Recent molecular analysis has shown that enormous molecular differences exist between cancer of particular organ, i.e., cancer exhibit major inter tumor heterogeneity. The implications of this heterogeneity are that cancers of a particular type vary widely with respect to outcome and response to therapy. In order to optimally treat cancer, it is therefore necessary to use a personalised approach [1]. This means giving the most appropriate treatment to each patient.

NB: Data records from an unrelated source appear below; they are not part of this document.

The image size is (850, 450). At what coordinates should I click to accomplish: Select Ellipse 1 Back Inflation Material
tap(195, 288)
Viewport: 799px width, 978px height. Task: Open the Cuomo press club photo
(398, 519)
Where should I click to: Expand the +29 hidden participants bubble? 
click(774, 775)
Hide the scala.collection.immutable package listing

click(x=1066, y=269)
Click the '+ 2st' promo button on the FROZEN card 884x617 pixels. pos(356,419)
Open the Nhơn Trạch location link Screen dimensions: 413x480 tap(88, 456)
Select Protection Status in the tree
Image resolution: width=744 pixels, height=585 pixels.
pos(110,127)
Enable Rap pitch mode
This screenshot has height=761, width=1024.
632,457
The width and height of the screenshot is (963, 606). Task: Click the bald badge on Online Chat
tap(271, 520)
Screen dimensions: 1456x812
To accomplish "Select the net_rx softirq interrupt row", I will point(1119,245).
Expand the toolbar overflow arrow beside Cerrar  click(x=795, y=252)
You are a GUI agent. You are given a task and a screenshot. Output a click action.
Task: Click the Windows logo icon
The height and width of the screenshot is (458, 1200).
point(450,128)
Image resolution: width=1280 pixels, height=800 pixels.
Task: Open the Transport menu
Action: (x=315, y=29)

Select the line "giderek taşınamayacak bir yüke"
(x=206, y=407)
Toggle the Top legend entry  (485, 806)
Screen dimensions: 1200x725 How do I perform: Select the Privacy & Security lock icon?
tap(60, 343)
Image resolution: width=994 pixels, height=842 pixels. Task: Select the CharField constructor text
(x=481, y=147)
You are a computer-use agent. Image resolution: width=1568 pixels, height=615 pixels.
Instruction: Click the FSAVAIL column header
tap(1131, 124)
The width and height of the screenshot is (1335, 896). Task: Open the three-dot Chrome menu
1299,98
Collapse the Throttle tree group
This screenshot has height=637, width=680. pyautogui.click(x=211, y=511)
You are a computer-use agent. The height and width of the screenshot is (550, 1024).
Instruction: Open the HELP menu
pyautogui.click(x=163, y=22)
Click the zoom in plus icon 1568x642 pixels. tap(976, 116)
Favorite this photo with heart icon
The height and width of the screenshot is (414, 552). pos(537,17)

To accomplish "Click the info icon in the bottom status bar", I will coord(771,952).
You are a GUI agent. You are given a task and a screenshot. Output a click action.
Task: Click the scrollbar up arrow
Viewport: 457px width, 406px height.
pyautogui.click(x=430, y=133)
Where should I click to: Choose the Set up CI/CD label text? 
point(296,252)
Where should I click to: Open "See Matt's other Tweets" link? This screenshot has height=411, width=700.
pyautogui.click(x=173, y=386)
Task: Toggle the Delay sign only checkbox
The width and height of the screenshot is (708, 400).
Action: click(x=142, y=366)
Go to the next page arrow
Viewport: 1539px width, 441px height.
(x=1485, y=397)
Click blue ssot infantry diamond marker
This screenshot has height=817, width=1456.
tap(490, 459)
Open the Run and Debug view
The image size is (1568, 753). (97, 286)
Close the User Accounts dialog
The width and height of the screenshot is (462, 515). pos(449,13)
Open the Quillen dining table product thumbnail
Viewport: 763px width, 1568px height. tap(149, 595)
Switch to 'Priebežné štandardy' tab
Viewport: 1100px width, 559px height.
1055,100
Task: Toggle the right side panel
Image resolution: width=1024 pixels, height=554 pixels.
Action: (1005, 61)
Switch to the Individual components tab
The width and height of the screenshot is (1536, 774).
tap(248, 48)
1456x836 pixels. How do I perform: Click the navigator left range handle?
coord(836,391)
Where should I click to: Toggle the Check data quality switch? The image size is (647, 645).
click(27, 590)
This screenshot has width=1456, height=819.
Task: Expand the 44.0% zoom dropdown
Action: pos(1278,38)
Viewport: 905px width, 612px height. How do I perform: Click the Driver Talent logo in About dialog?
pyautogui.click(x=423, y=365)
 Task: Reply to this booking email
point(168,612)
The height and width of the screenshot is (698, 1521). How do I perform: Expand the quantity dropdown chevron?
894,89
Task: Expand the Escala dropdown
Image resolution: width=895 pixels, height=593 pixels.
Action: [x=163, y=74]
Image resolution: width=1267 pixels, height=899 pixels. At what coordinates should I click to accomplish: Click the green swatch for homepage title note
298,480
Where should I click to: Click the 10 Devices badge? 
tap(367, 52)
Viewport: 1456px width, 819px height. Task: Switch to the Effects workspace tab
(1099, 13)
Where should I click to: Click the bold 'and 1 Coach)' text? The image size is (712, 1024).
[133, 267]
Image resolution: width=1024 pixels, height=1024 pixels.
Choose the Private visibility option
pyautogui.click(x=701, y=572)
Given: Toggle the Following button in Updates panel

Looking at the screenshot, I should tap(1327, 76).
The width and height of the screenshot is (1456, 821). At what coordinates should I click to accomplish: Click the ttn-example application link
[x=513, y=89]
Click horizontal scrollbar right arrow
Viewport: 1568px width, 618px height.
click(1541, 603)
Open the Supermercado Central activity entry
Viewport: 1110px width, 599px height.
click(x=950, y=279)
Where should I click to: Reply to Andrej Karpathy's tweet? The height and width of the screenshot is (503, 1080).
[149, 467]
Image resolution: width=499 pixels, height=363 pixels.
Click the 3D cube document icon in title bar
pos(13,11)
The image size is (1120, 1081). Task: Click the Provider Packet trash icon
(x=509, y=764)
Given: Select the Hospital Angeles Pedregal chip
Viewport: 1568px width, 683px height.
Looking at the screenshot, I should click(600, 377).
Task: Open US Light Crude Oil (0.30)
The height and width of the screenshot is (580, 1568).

In order to progress to personalised treatment for cancer, a variety of different validated biomarkers are necessary, especially prognostic and predictive biomarkers. Prognostic biomarkers help predict whether a tumor is likely to be indolent and thus be cured by surgery or aggressive with the potential to metastasis and thus give rise to a recurrence. Prognostic biomarkers thus help doctors minimise overtreatment of indolent tumors and undertreatment of aggressive tumors. Currently, only a small number of biomarkers are validated for clinical use. These include uPA and PAI-1 in breast cancer, AFP, HCG and LDH in testicular germ cell cancers, microsatellite instability status in colorectal cancer and PSA in prostate cancer [1].

In contrast to prognostic biomarkers, predictive biomarkers help to identify patients who are likely to benefit of be resistant to specific therapies. An ability to upfront select the patients likely to benefit from a specific treatment can save patients from unnecessary side effects and allow them to receive therapy that is more likely to be of value [3]. Furthermore, having accurate predictive markers should also lead to major cost savings, as drugs would only be given to those patients likely to derive benefit. This cost saving, is especially important for the new biological or targeted therapies, as many of these agents are relatively expensive and have efficacy in only a minority of patients with a specific malignancy.

Amongst the best validated predictive biomarkers are the estrogen and progesterone receptors for the identification of endocrine-sensitive breast cancer, HER2 for selecting response to anti-HER2 therapies (Herceptin, lapatinib, pertuzumab and T-DM1) in breast cancer, K-RAS mutations for the selection of patients with advanced colorectal cancer who are unlikely to benefit from anti-EGFR antibodies (cetuximab, panitumumab), EGFR mutations for selecting patients with advanced non-small cell lung cancer for treatment with tyrosine kinase inhibitors (gefitinib, erlotinib), BRAF mutations for selecting patients with advanced melanoma for treatment with anti-BRAF drugs (vemurafenib, dabrafenib) and ALK translocations for identifying patients with non-small cell lung cancer likely to benefit from crizotinib [3].

Currently, the main obstacle to progress in personalised treatment for cancer is the lack of validated prognostic and predictive biomarkers. However, with the continuing decline in cost, the use of DNA sequencing of newly diagnosed tumors is likely to be one of the key technologies in making personalised treatment available for a greater proportion of patients.